けれど、父母ともに幼い頃に聞かされたぐらいの認識で、ほとんど忘れかけていたそうです。

でも私が生まれた時、背中に小さな羽があったことでおぼろげに思い出して・・・父も母も、その時初めてお互いの言い伝えを知ったそうです。

二人は私を守るために、家に眠る一族の文献や情報を必死で探してくれました。

それによると、他種族と婚姻を始めた頃、まだ血が色濃く残る時代は、私のような先祖返りもそこまで珍しくはなかったようです。

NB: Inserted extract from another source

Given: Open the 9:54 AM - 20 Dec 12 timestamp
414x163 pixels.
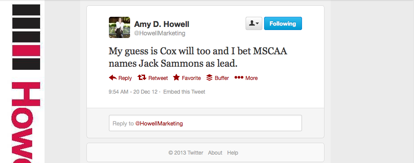Looking at the screenshot, I should [x=133, y=92].
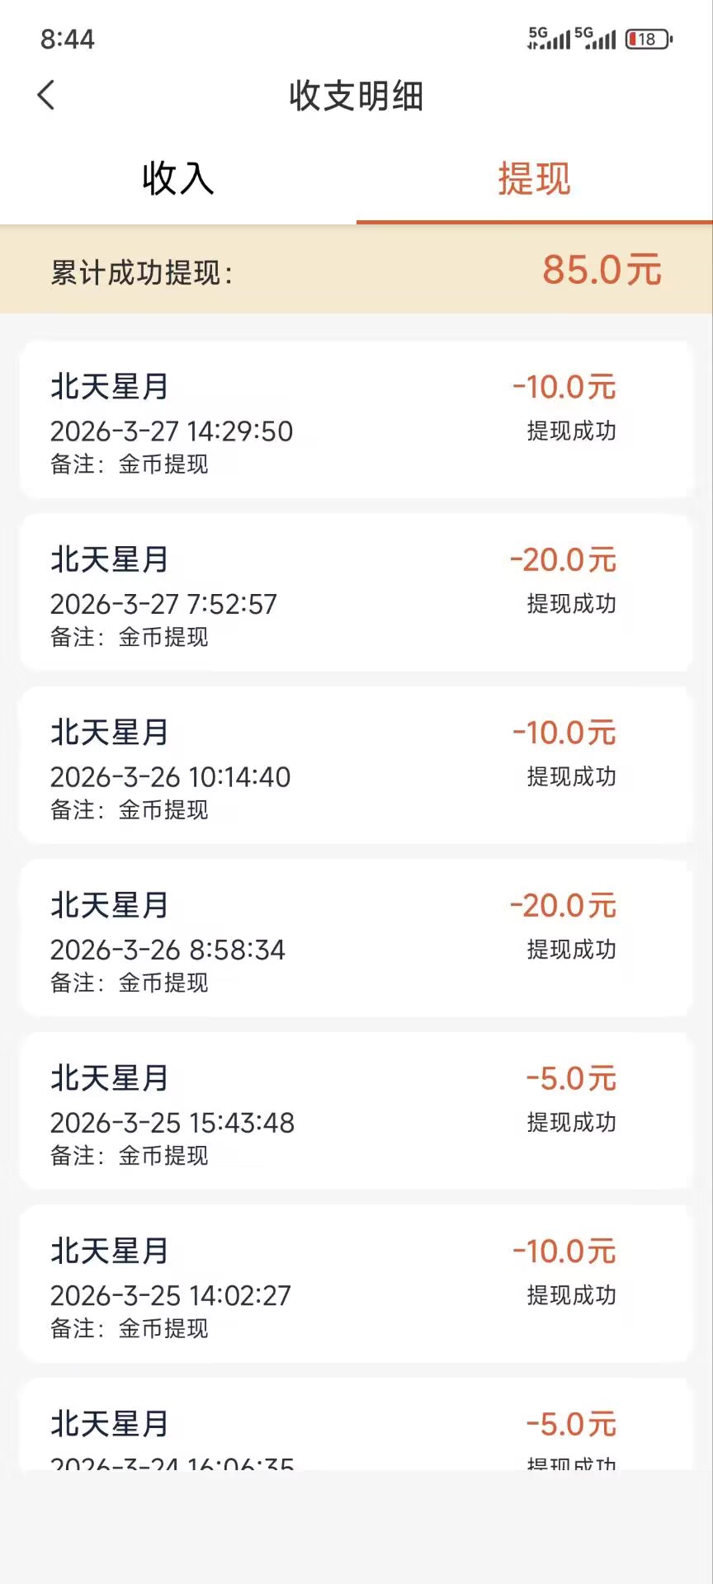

けれど、もう遥か昔のこと・・・今になって起こるなんて、奇跡的な確率だとそう、言って・・・。

生まれた島でも、このことを知るのは産婆さんだけで、誰にも言わずに私を可愛がってくださいましたが・・・その方ももう亡くなりました。

両親はともに薬師でした。一族の血が、薬師と言う形で受け継がれていたのかもしれませんね。

二人は私の行く末を案じて、知る限りのその知識を教えてくれました。

でも、二人とも事故で亡くなって・・・私はその悲しみに耐えられなかったんです。

思い出の詰まった島から逃れたいのと・・・ずっと心の底にあった、世界を見てみたいという思いが募って、故郷を旅立ちました。

けれどこの時代、私のような女一人で旅をするのはあまりにも無謀であることは分かっていました。

なので、最初は知り合いの伝手を頼ったり、信用できる方の紹介をもとに島々を渡って、逗留しながら旅をすることにしたんです。・・・この羽を、隠しながら。